**WHAT YOU ARE ASKED TO DO:** Print exactly the lines from the one containing "This screenshot has" through the last line of the entries below; the pictures stay out of the copy.

[Records from a data collection]
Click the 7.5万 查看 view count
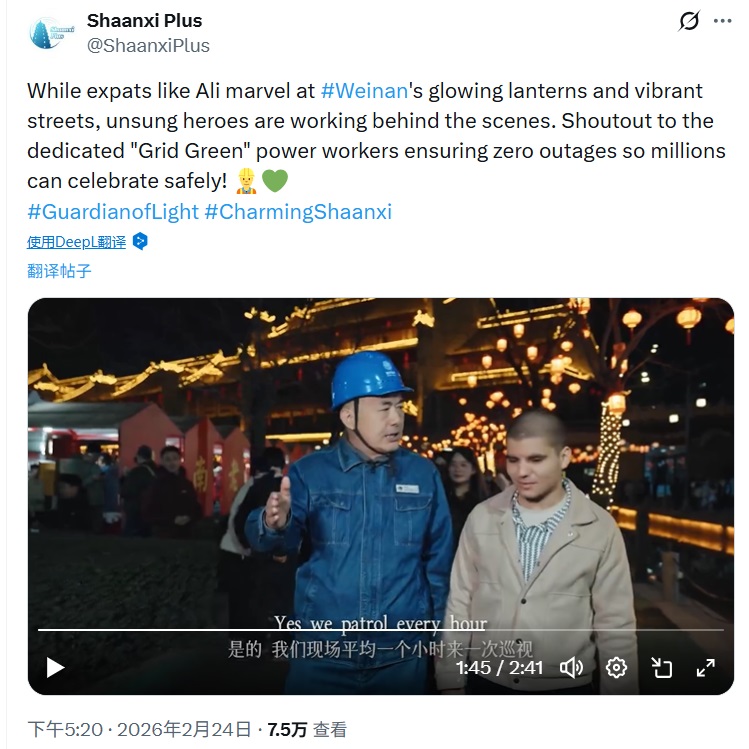Image resolution: width=749 pixels, height=749 pixels. click(307, 730)
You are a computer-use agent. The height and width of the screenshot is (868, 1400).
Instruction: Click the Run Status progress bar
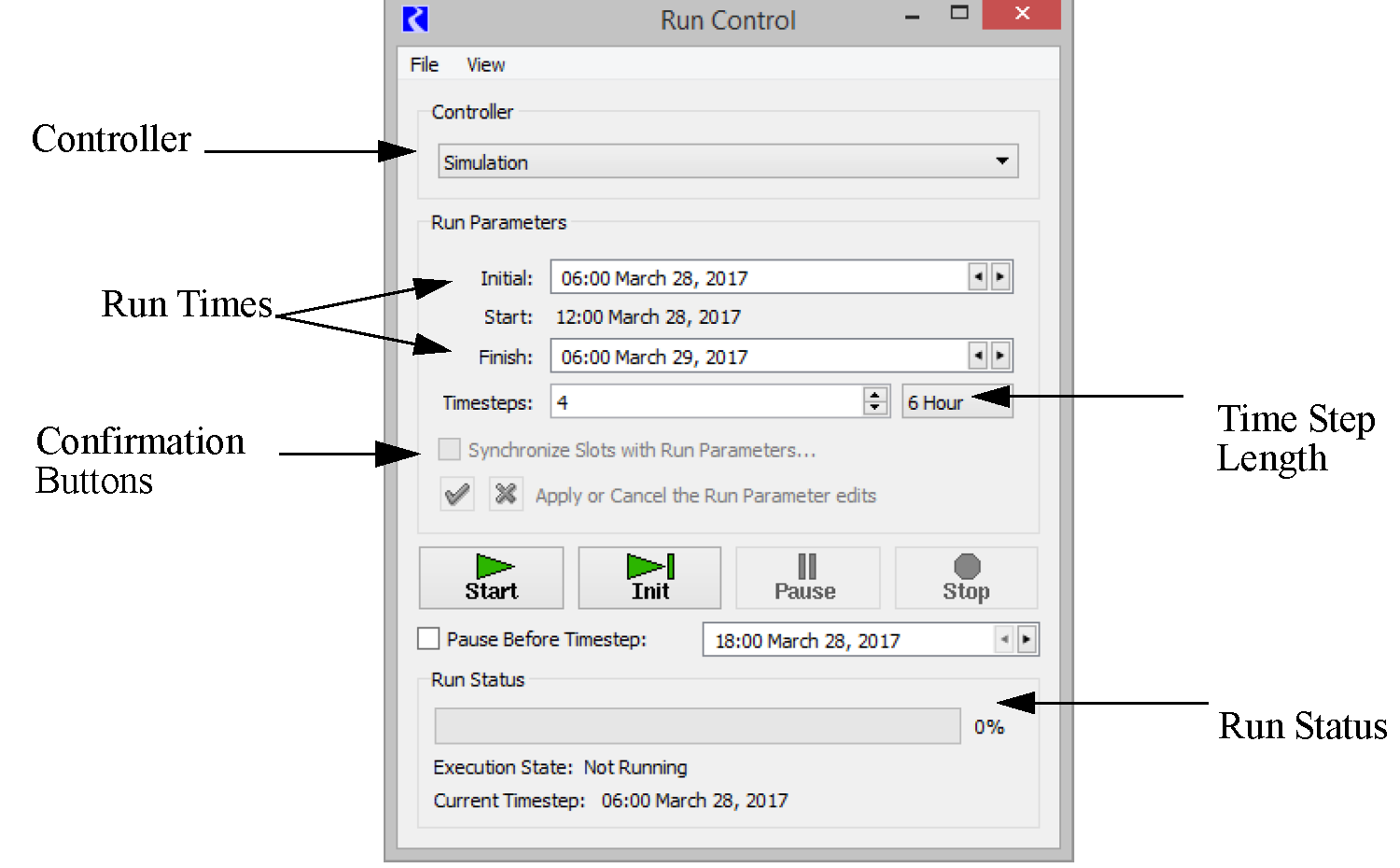tap(697, 726)

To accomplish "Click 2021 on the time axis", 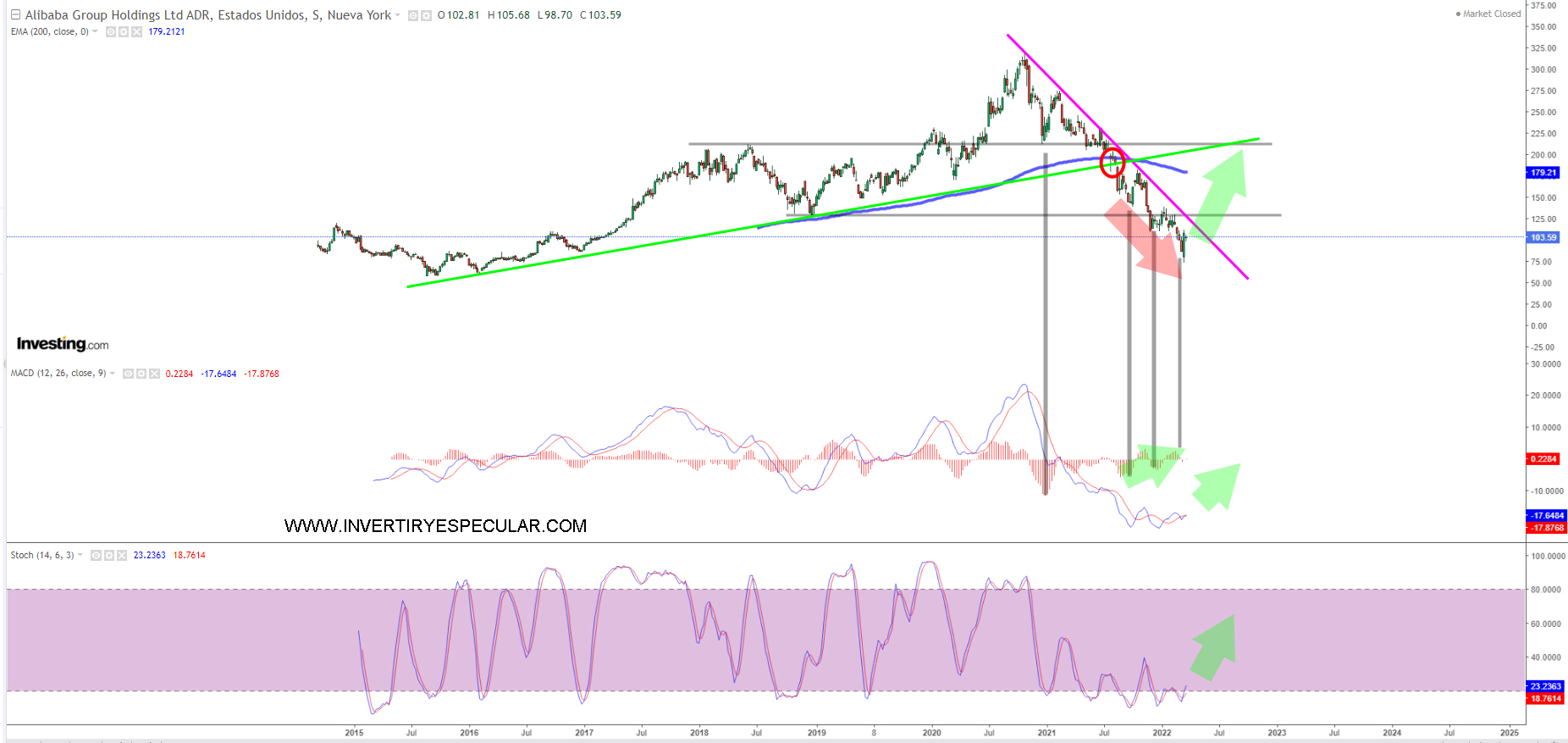I will pyautogui.click(x=1046, y=733).
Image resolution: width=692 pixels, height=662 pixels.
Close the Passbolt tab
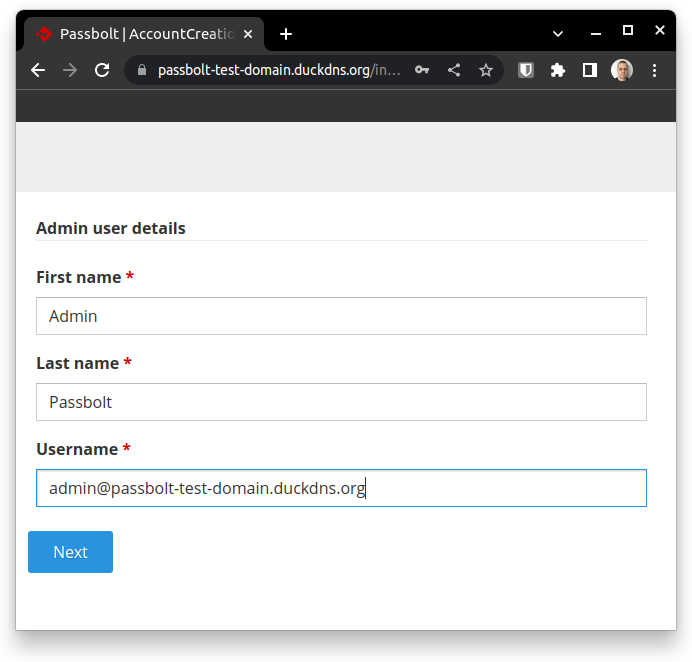pyautogui.click(x=248, y=34)
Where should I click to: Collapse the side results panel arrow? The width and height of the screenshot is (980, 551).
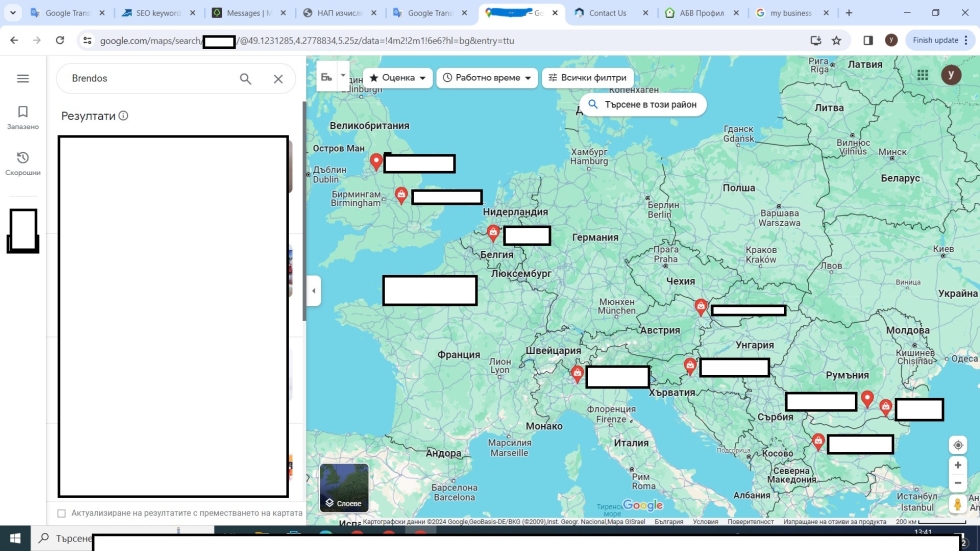coord(314,291)
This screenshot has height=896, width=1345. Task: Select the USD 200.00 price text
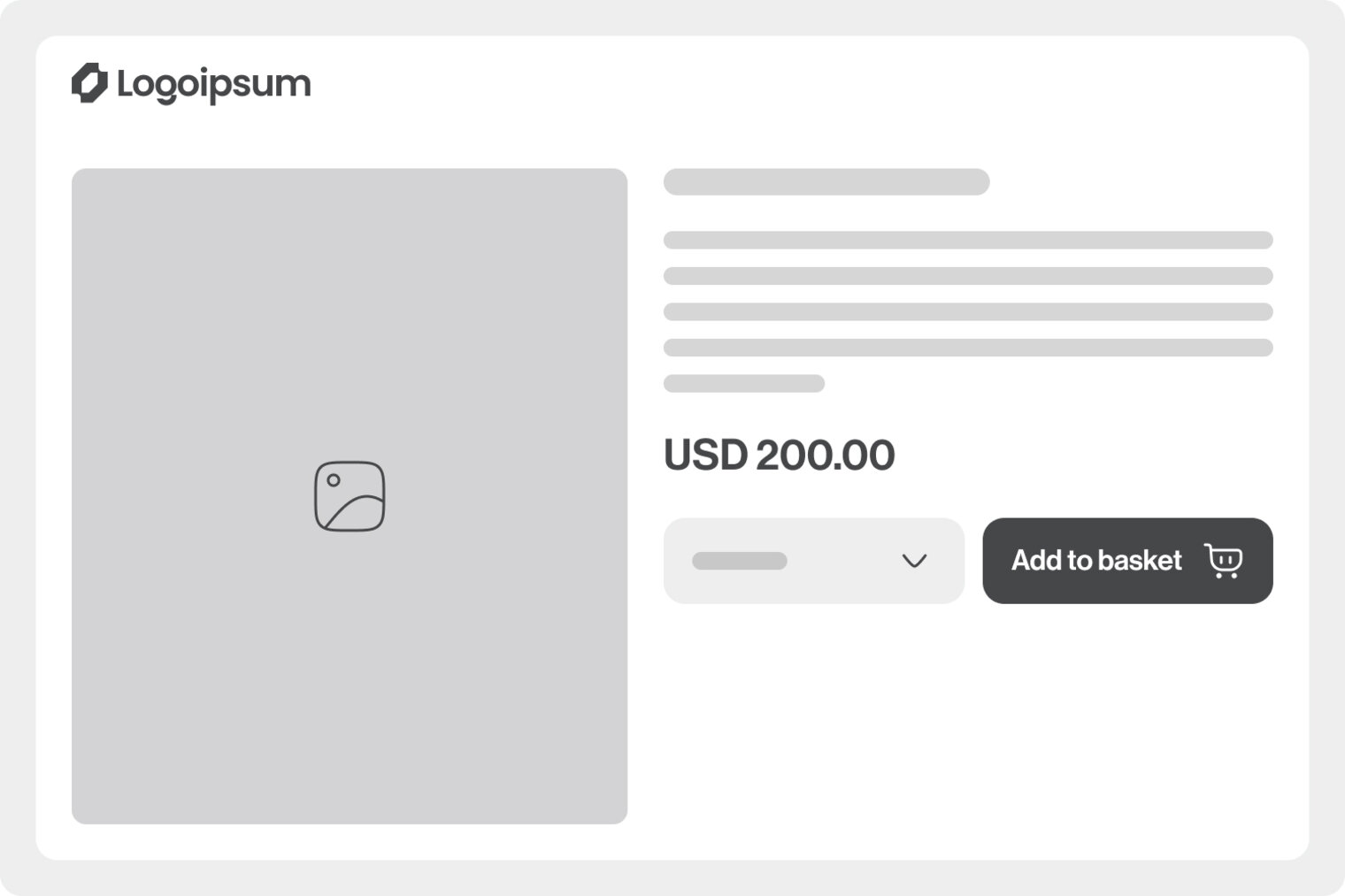click(x=779, y=456)
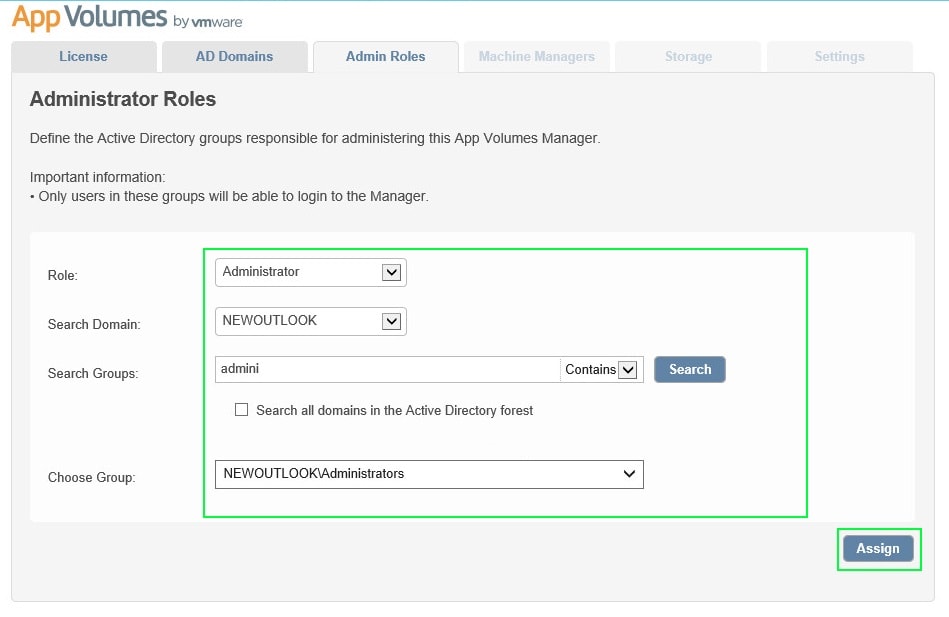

**TASK ANSWER:**
This screenshot has height=896, width=1345. Task: Select the USD 200.00 price text
click(x=779, y=456)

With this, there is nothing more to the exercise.